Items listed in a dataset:
________________________

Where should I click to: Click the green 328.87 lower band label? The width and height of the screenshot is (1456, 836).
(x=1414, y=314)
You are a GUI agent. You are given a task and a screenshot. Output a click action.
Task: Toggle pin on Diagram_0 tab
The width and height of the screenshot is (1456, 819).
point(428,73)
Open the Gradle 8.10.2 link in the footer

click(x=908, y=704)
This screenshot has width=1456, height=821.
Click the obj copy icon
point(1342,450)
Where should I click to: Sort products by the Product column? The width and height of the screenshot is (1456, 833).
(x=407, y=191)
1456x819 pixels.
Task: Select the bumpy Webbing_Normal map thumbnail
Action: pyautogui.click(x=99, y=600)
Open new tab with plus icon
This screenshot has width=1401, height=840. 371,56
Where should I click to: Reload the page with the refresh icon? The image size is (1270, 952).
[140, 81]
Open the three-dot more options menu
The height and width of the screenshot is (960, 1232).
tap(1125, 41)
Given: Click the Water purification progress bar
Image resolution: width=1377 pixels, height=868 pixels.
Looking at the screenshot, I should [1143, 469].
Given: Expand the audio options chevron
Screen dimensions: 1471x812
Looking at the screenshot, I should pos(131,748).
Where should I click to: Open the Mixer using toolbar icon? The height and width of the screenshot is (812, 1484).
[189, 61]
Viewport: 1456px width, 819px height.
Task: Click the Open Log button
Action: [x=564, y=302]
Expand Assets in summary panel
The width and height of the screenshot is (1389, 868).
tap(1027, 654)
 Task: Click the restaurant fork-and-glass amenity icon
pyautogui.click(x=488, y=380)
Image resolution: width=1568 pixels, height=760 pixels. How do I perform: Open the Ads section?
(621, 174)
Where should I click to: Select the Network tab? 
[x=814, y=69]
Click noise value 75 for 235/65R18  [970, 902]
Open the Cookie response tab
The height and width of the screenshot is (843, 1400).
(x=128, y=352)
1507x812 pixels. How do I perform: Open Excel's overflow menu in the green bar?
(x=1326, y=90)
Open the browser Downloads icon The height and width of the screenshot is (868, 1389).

________________________

Output nothing but the lines from the one with "Given: Click the" through the last line above, each exactly as it stands.

Given: Click the Water purification progress bar
Image resolution: width=1377 pixels, height=868 pixels.
Looking at the screenshot, I should [1143, 469].
Given: Expand the audio options chevron
Screen dimensions: 1471x812
Looking at the screenshot, I should pos(131,748).
Where should I click to: Open the Mixer using toolbar icon? The height and width of the screenshot is (812, 1484).
[189, 61]
Viewport: 1456px width, 819px height.
Task: Click the Open Log button
Action: [x=564, y=302]
Expand Assets in summary panel
The width and height of the screenshot is (1389, 868).
tap(1027, 654)
 Task: Click the restaurant fork-and-glass amenity icon
pyautogui.click(x=488, y=380)
Image resolution: width=1568 pixels, height=760 pixels. How do I perform: Open the Ads section?
(621, 174)
Where should I click to: Select the Network tab? 
[x=814, y=69]
Click noise value 75 for 235/65R18  [970, 902]
Open the Cookie response tab
The height and width of the screenshot is (843, 1400).
(x=128, y=352)
1507x812 pixels. How do I perform: Open Excel's overflow menu in the green bar?
(x=1326, y=90)
Open the browser Downloads icon The height and width of the screenshot is (868, 1389).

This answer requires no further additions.